This configuration automatically loads these specific files from conf/base:

  • dataset/cwb.yaml: Taiwan dataset parameters
  • model/regression.yaml or model/diffusion.yaml: Model architecture settings
  • training/regression.yaml or training/diffusion.yaml: Training parameters

When training the diffusion variants, you'll need to specify the path to your pre-trained regression checkpoint in training.io.regression_checkpoint_path. This is essential as the diffusion model learns to predict residuals on top of the regression model's predictions.

Training Commands:

For single-GPU training:

python train.py --config-name=config_training_taiwan_regression.yaml

For multi-GPU or multi-node training:

torchrun --standalone --nnodes=<NUM_NODES> --nproc_per_node=<NUM_GPUS_PER_NODE> train.py

To switch between model types, simply change the configuration name in the training command (e.g., config_training_taiwan_diffusion.yaml for the diffusion model).

Sampling and Model Evaluation

The evaluation pipeline for CorrDiff models consists of two main components:

  1. Sample Generation (generate.py): Generates predictions and saves them in a netCDF file format. The process uses configuration settings from conf/config_generate.yaml.

    python generate.py --config-name=config_generate_taiwan.yaml
  2. Performance Scoring (score_samples.py): Computes both deterministic metrics (like MSE, MAE) and probabilistic scores for the generated samples.

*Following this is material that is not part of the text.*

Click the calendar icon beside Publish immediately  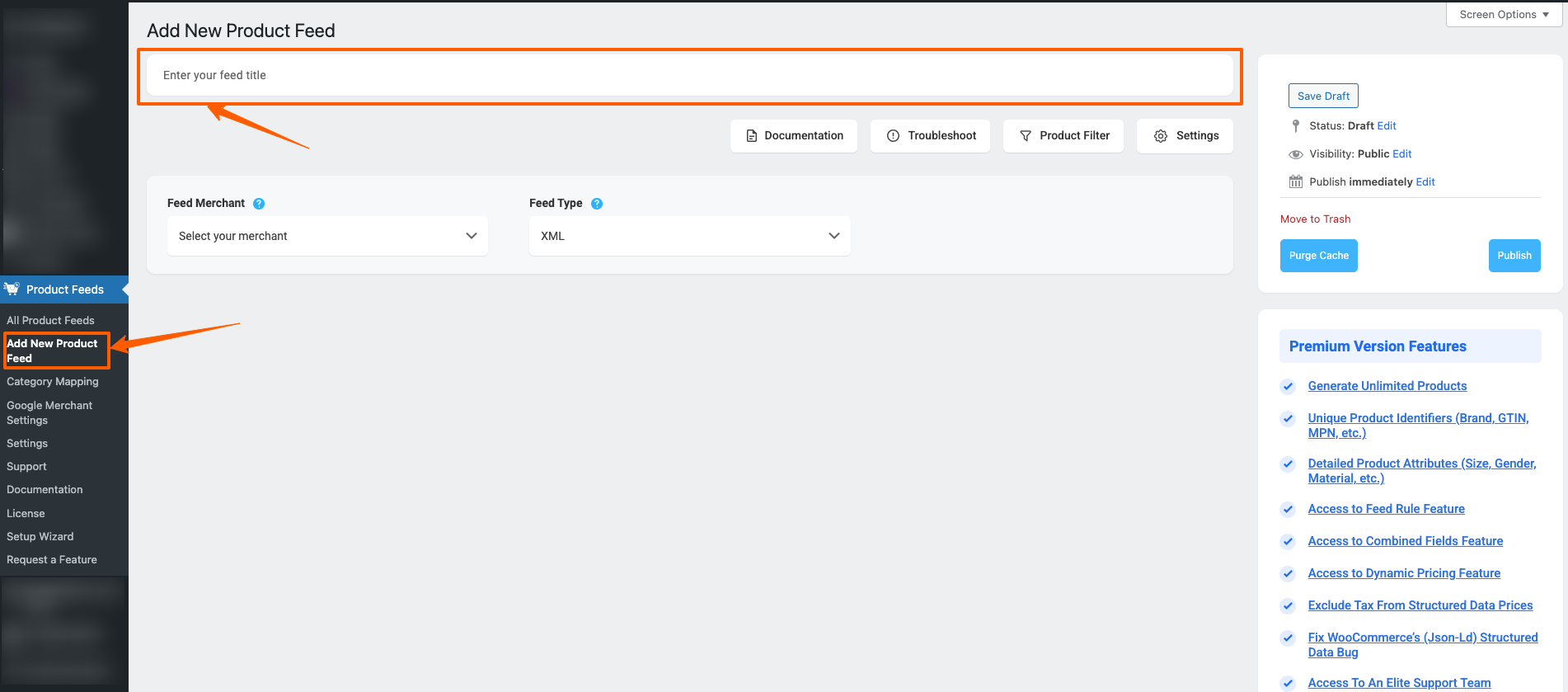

    python score_samples.py path=<PATH_TO_NC_FILE> output=<OUTPUT_FILE>

For visualization and analysis, you have several options:

  • Use the plotting scripts in the inference directory
  • Visualize results with Earth2Studio
  • Create custom visualizations using the NetCDF4 output structure

Logging and Monitoring

CorrDiff supports two powerful tools for experiment tracking and visualization:

TensorBoard Integration: TensorBoard provides real-time monitoring of training metrics when running in a Docker container:

  1. Configure Docker:

    docker run -p 6006:6006 ...  # Include port forwarding
  2. Start TensorBoard:

    tensorboard --logdir=/path/to/logdir --port=6006
  3. Set up SSH tunnel (for remote servers):

    ssh -L 6006:localhost:6006 <user>@<remote-server-ip>
  4. Access the dashboard at http://localhost:6006

Weights & Biases Integration: CorrDiff includes integration with Weights & Biases for experiment tracking. The following parameters are hardcoded in the code:

  • Project name: "Modulus-Launch"
  • Entity: "Modulus"
  • Run name: Generated based on configuration job name
  • Group: "CorrDiff-DDP-Group"

You can configure the following wandb parameters in the configuration files:

wandb:
  mode: offline       # Options: "online", "offline", "disabled"
  results_dir: "./wandb"  # Directory to store wandb results
  watch_model: true  # Whether to track model parameters and gradients

To use wandb:

  1. Initialize wandb (first time only):

    wandb login
  2. Training runs will automatically log to the wandb project, tracking:

    • Training and validation metrics
    • Model architecture details
    • System resource usage
    • Hyperparameters

You can access your experiment dashboard at Weights & Biases website.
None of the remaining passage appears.